Every record is to be printed exactly as it appears.

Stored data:
»»

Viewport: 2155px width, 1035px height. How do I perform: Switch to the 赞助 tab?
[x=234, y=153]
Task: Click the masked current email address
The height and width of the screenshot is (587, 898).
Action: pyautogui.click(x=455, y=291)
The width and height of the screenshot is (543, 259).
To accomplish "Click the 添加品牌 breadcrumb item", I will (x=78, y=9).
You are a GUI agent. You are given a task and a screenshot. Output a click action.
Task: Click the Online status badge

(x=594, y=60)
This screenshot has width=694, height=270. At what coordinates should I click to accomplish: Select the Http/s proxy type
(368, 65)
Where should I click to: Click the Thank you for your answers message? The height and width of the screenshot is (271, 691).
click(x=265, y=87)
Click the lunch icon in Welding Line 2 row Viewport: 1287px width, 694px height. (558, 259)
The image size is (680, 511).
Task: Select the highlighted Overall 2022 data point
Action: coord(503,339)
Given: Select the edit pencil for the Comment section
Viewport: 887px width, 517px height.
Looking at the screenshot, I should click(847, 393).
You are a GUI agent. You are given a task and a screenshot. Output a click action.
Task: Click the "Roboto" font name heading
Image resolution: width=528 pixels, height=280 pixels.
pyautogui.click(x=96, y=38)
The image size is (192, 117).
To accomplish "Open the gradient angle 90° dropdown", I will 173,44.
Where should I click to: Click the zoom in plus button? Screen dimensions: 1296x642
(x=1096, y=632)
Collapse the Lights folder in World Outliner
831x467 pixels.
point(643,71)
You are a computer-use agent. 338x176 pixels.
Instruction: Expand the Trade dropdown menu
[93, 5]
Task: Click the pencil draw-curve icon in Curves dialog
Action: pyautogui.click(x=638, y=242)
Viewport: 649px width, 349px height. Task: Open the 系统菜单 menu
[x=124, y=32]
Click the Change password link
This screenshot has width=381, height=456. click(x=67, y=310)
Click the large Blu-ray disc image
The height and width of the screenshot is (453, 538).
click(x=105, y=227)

««

→ **Response area**
Viewport: 2155px width, 1035px height. How do I perform: Switch to the 赞助 tab?
[x=234, y=153]
Task: Click the masked current email address
The height and width of the screenshot is (587, 898).
Action: pyautogui.click(x=455, y=291)
The width and height of the screenshot is (543, 259).
To accomplish "Click the 添加品牌 breadcrumb item", I will (x=78, y=9).
You are a GUI agent. You are given a task and a screenshot. Output a click action.
Task: Click the Online status badge

(x=594, y=60)
This screenshot has width=694, height=270. At what coordinates should I click to accomplish: Select the Http/s proxy type
(368, 65)
Where should I click to: Click the Thank you for your answers message? The height and width of the screenshot is (271, 691).
click(x=265, y=87)
Click the lunch icon in Welding Line 2 row Viewport: 1287px width, 694px height. (558, 259)
The image size is (680, 511).
Task: Select the highlighted Overall 2022 data point
Action: coord(503,339)
Given: Select the edit pencil for the Comment section
Viewport: 887px width, 517px height.
Looking at the screenshot, I should click(847, 393).
You are a GUI agent. You are given a task and a screenshot. Output a click action.
Task: Click the "Roboto" font name heading
Image resolution: width=528 pixels, height=280 pixels.
pyautogui.click(x=96, y=38)
The image size is (192, 117).
To accomplish "Open the gradient angle 90° dropdown", I will 173,44.
Where should I click to: Click the zoom in plus button? Screen dimensions: 1296x642
(x=1096, y=632)
Collapse the Lights folder in World Outliner
831x467 pixels.
point(643,71)
You are a computer-use agent. 338x176 pixels.
Instruction: Expand the Trade dropdown menu
[93, 5]
Task: Click the pencil draw-curve icon in Curves dialog
Action: pyautogui.click(x=638, y=242)
Viewport: 649px width, 349px height. Task: Open the 系统菜单 menu
[x=124, y=32]
Click the Change password link
This screenshot has width=381, height=456. click(x=67, y=310)
Click the large Blu-ray disc image
The height and width of the screenshot is (453, 538).
click(x=105, y=227)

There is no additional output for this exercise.